◆ TEXT PROVIDED
Although most intensive care patients are at risk for pressure ulcers, not all experience such ulcers.
To examine a model of variables related to extrinsic and intrinsic pressure on skin and underlying tissues, oxygenation, perfusion, and baseline comorbid conditions to identify risk factors associated with pressure ulcers in critically ill adults.
A retrospective chart review was conducted on patients identified by weekly rounds from January 2010 through October 2010 to determine the prevalence of pressure ulcers. Variables were analyzed via bivariate analysis and logistic regression for unit-acquired pressure ulcers.
Data on 345 patients with 436 intensive care admissions were reviewed. Variables were significant in each model category at P < .05. In the regression analysis of first admission only (n = 306), the model was significant (P < .001) and yielded correct classification of 86.3% of patients. For all intensive care admissions (n = 391), the model was significant (P < .001) and yielded correct classification of 83.9% of patients. In both models, 4 of the same variables were significant: any transport off the unit, number of days to bed change, systolic blood pressure less than 90 mm Hg, and use of more than 1 vasopressor. History of pulmonary disease and presence of a feeding tube were also significant in regression analyses.
Several variables within the model of pressure, oxygenation, and perfusion were significantly associated with development of pressure ulcers.

◆ DATA TO EXAMINE
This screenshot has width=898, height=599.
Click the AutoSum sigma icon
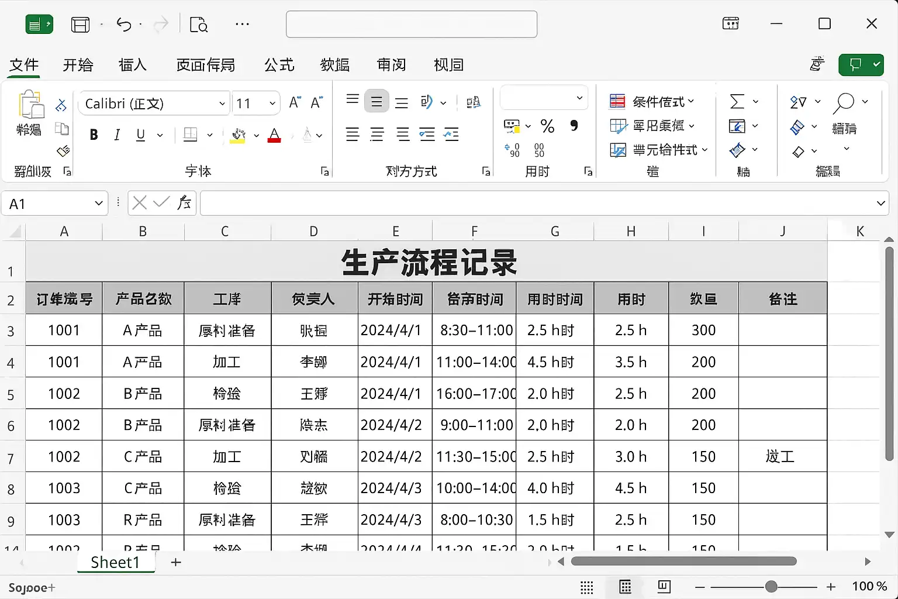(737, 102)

...

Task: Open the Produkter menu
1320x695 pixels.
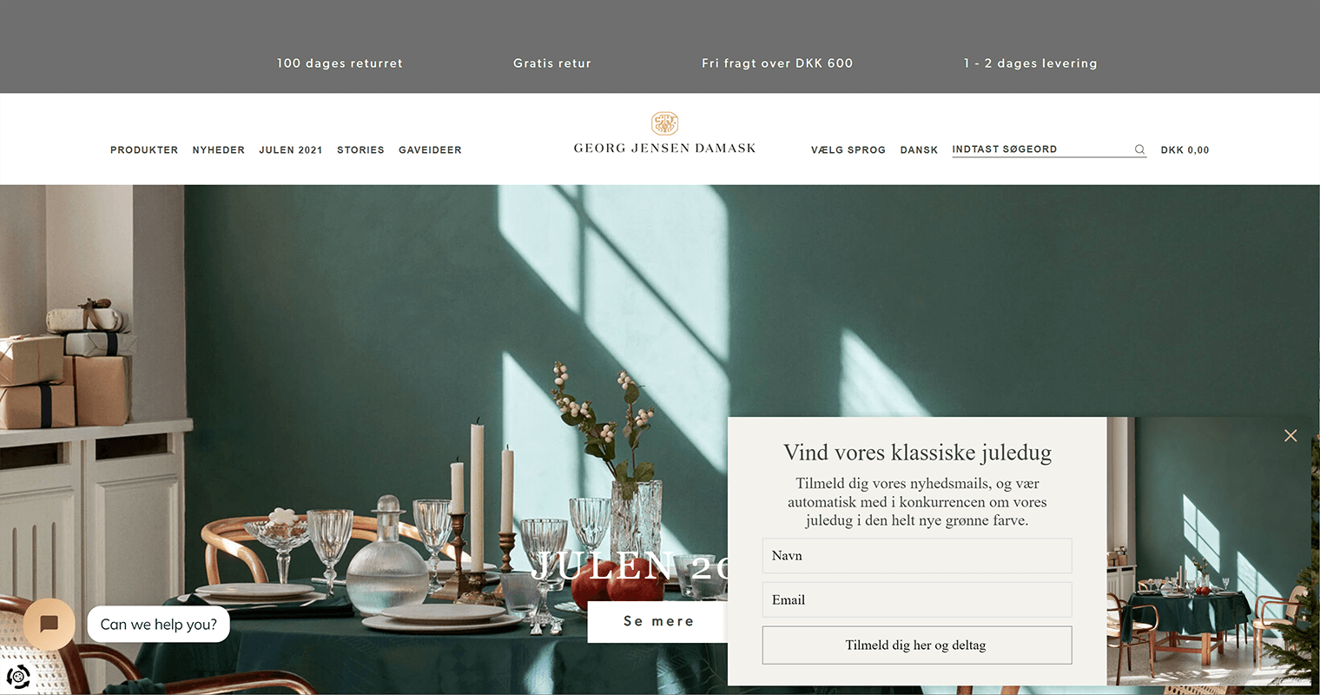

* * *

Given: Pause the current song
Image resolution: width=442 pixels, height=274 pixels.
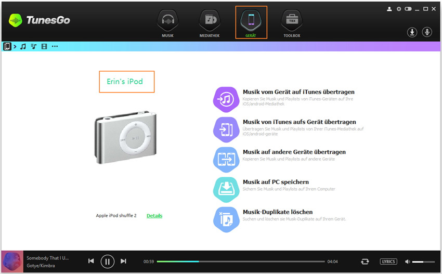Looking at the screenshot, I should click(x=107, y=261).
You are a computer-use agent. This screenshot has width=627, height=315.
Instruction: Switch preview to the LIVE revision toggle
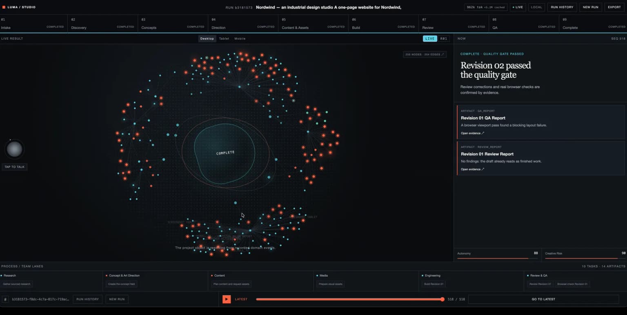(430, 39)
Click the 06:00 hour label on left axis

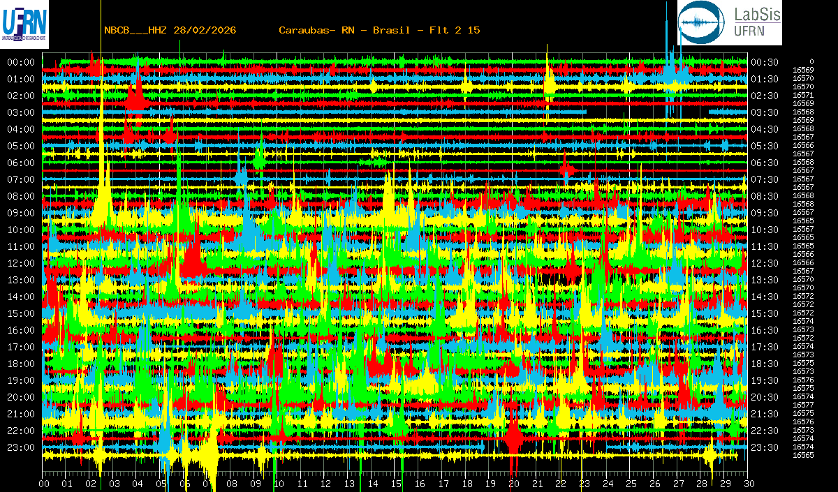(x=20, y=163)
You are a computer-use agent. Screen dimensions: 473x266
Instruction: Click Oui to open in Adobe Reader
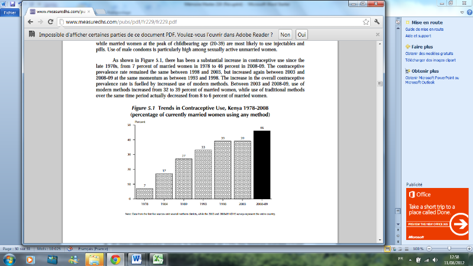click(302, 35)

◆ REQUIRED WORK
Answer these questions using the text on pressure ulcers in critically ill adults.
(a) Over what period were the patients for the chart review identified by weekly rounds?
(b) How many patients and how many intensive care admissions were reviewed?
(c) Besides the four variables significant in both models, which two others were also significant in the regression analyses?

◆ WORKED SOLUTION
(a) January 2010 through October 2010.
(b) 345 patients and 436 intensive care admissions.
(c) History of pulmonary disease and presence of a feeding tube.